The watchdog says it will “review” new claims that the rules were breached by the EU Remain campaign last year.
Britain Stronger in Europe said it had always complied with the rules.
The Electoral Commission is already formally investigating the Leave campaign. Now the Guido Fawkes website is calling for a similar probe into the other side.
It used information published by the commission to suggest that “co-ordinated” spending had been spread between various Remain-backing groups which were set up in the run-up to the referendum.
More than £1m was donated to these new campaigns, it says.
In response, a Britain Stronger in Europe spokesman said it had “always complied fully with Electoral Commission rules on working together and included any instances of it happening in our return to the Electoral Commission”.

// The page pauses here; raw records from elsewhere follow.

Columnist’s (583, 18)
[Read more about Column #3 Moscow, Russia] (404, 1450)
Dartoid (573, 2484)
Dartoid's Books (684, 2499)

The commission said: “We consider and assess possible breaches of the rules consistent with our published enforcement policy and will review the Guido Fawkes articles before deciding whether any action is required.”
The key question is whether the different groups were “working together” with the official Remain campaign on a “coordinated plan or arrangement”.
If they were, their spending would count towards its £7m spending limit.
The commission has previously said it might be difficult for campaigners to know whether this rule applies.
For example, they are able to “liaise and discuss campaigning approaches” but not to spend money on joint advertising campaigns.
The commission called on the government to provide legal clarification of what represents “joint spending”. It also said campaigners should have to specify who they worked with and how much they each spent on their spending returns.
There have already been several investigations into the way campaign money was spent during the EU referendum, which Leave won in June 2016.
Last month the Electoral Commission said it would reopen a probe into more than £600,000 spent by a campaign run by university student Darren Grimes, days ahead of the vote.